Çavuşoğlu, S-400 hava savunma sisteminin Türkiye'ye getirildikten sonra "ancak bir saldırı halinde aktif hale getirileceği" yönündeki değerlendirmelere ilişkin soruya S-400'ün bir saldırı sistemi değil, savunma sistemi olduğu yanıtını verdi.
Savunma sisteminin, Türkiye'ye yönelik bir füze saldırısı olduğu zaman devreye gireceğini söyleyen Çavuşoğlu, "Durup dururken S-400'ler niye devreye girsin? Bir kere maliyeti çok yüksek. Bunu biz oyuncak diye almadık ki. Türkiye'nin hava savunma sistemine ihtiyacı var." diye konuştu.

**Verilen bilgiler**

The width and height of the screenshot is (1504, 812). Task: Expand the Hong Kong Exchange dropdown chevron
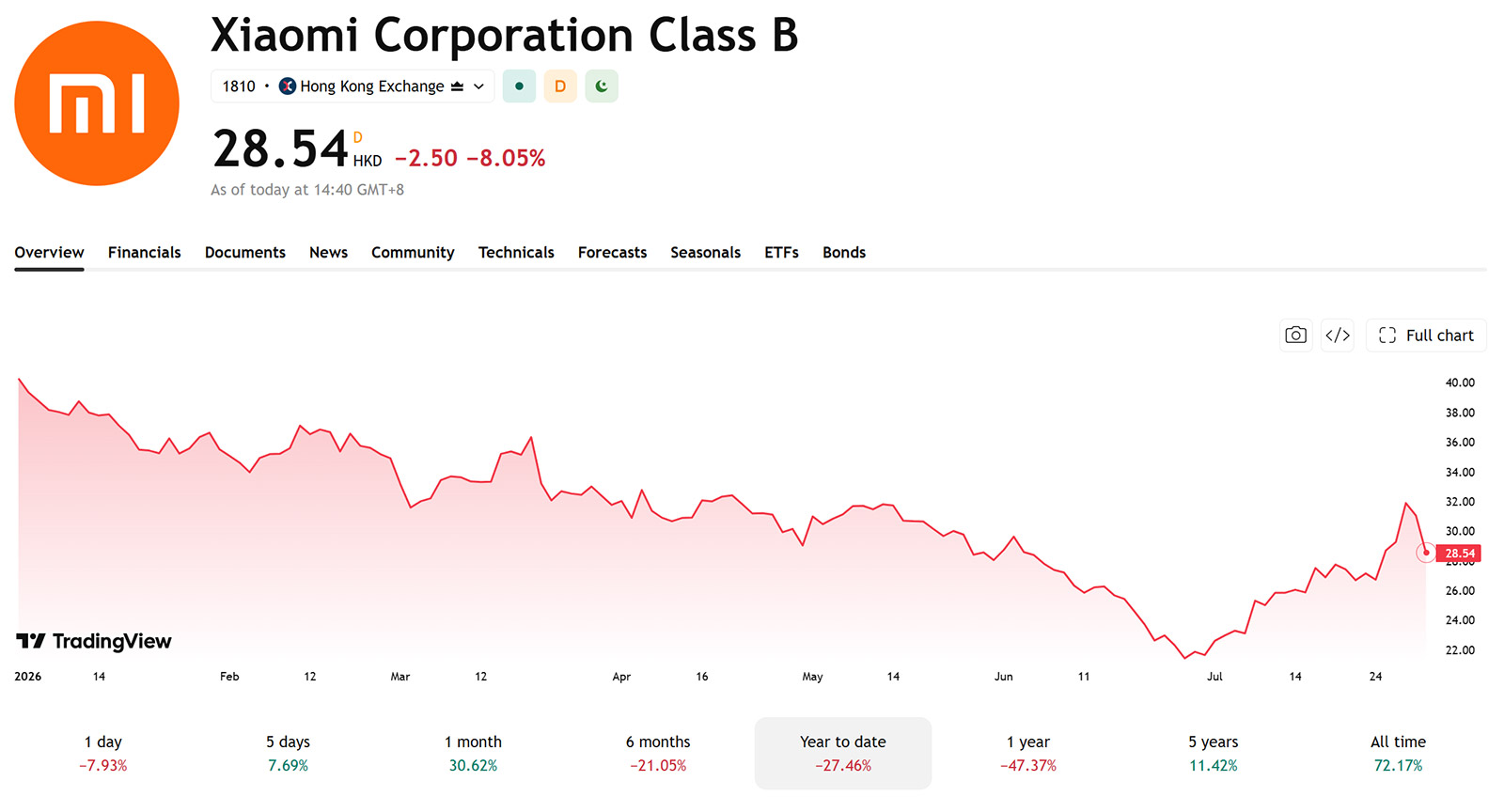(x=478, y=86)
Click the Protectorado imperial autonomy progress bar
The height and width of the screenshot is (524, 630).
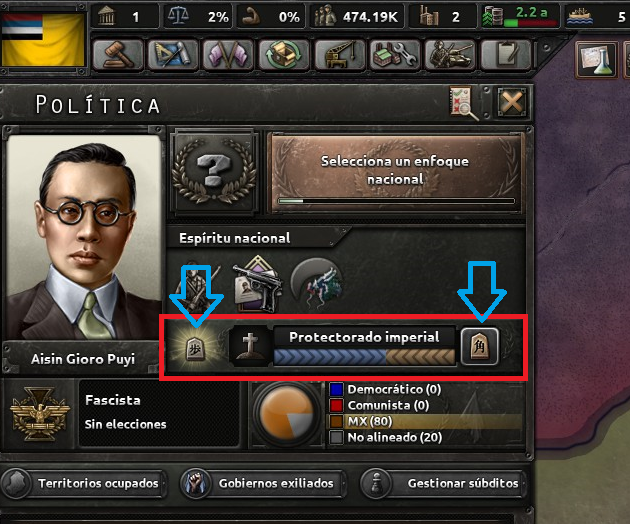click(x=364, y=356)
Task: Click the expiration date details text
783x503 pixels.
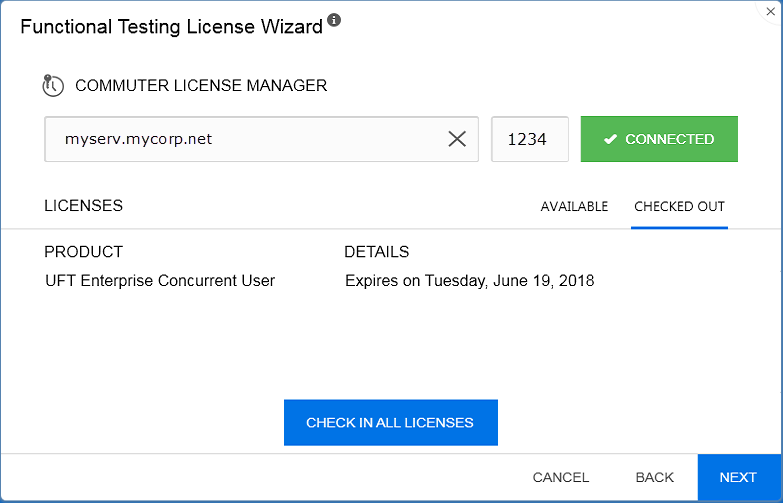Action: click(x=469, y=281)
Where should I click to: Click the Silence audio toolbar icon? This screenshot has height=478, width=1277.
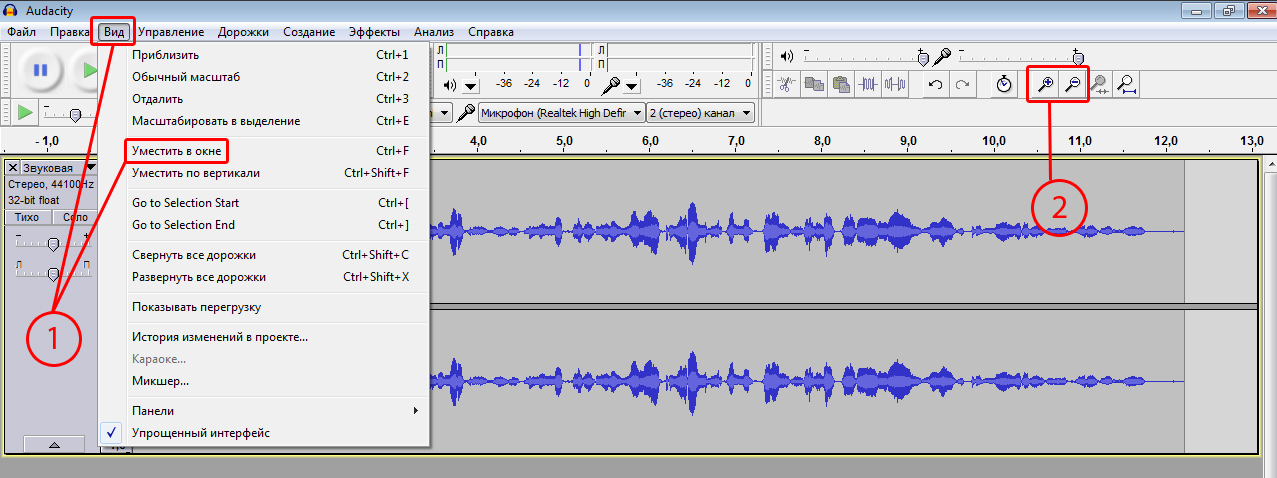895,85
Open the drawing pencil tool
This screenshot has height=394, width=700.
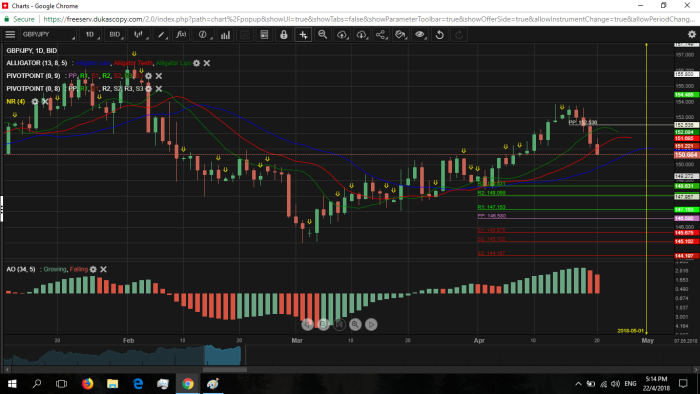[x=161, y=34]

**Yazılı alıştırma**
S-400 hava savunma sistemiyle ilgili metni, son cümlesinin ardından devam ettirin.

**Alıştırma yanıtı**
Hava savunma sistemi konusunda Türkiye'nin NATO'dan desteğini sürdürmesini rica ettiğini ancak NATO'nun kapasitesinin de belli olduğunu söyleyen Çavuşoğlu, "Zaten S-400'ler acil durumda Türkiye'ye yönelik bir tehdit ya da saldırı olduğu zaman kullanılacak bir sistem. Herhangi bir ülkeye durup dururken saldırı için kullanılacak bir sistem değil." ifadesini kullandı. Çavuşoğlu, S-400'lerin Rusya'dan Türkiye'ye teslim tarihinin temmuz ayının ortaları olarak konuşulduğunu belirterek uçakların tam olarak hangi tarihte geleceğini iki taraftan ilgili uzmanların belirleyeceğini, nereye konuşlanacağına ise askeri ve teknik ekiplerin karar vereceğini kaydetti.
"Washington Post, DEAŞ'ın başındaki Bağdadi'nin makalesini yayınlar mı?"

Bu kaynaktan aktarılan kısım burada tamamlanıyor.